🐺 Wolf: Model Evaluation Backbone

Wolf is a multi-model evaluation system for sovereign AI fleets. It automates the process of assigning coding tasks to different AI models, executing them, and scoring their performance based on real-world metrics like CI status, code quality, and PR effectiveness.

🚀 Key Features

Task Generator: Automatically creates tasks from Gitea issues or task specifications.
Agent Runner: Executes tasks using various model providers (OpenRouter, Groq, Ollama, OpenAI, Anthropic).
PR Creator: Opens Pull Requests on Gitea with the agent's work.
Evaluators: Scores PRs on multiple dimensions:
- CI test results.
- Commit message quality.
- Code quality vs. boilerplate.
- Functionality and test inclusion.
- PR description clarity.
Leaderboard: Tracks model performance over time and identifies "serverless-ready" models.

📦 Installation

Wolf is designed to be zero-dependency where possible, requiring only stdlib and requests.

pip install requests pyyaml

🛠️ Configuration

Save your configuration to ~/.hermes/wolf-config.yaml.

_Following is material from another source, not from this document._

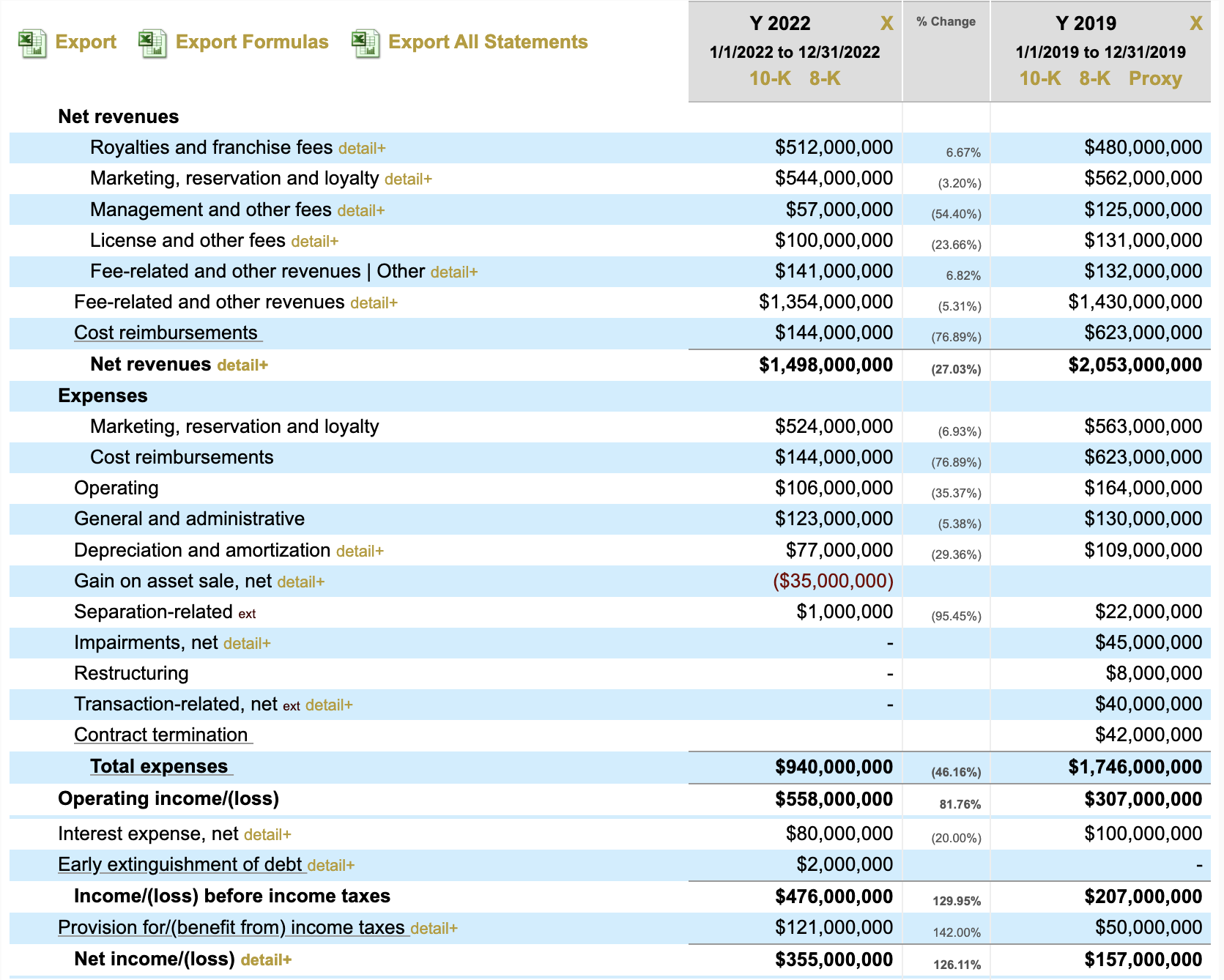Open the Proxy filing for 2019
Viewport: 1224px width, 980px height.
[x=1155, y=78]
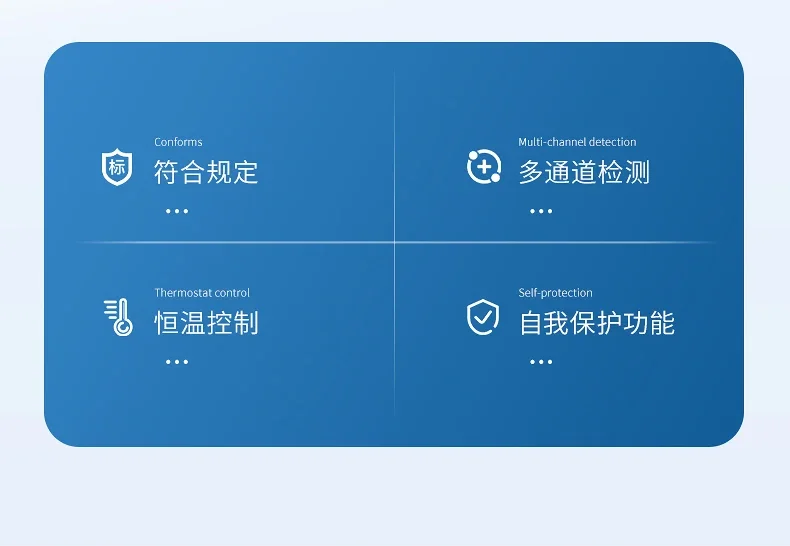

See wolf-config.yaml.example for a template.

🤖 Usage

Run Pending Tasks

python3 -m wolf.cli --run

Evaluate Open PRs

python3 -m wolf.cli --evaluate

Show Leaderboard

python3 -m wolf.cli --leaderboard

Run as a Cron Job

Add the following to your crontab to run Wolf every hour:

0 * * * * cd /path/to/wolf && python3 -m wolf.cli --run --evaluate >> ~/.hermes/wolf/cron.log 2>&1

🧪 Testing

Run the test suite locally:

python3 -m unittest discover tests

"The strength of the pack is the wolf, and the strength of the wolf is the pack." — The Wolf Sovereign Core has spoken.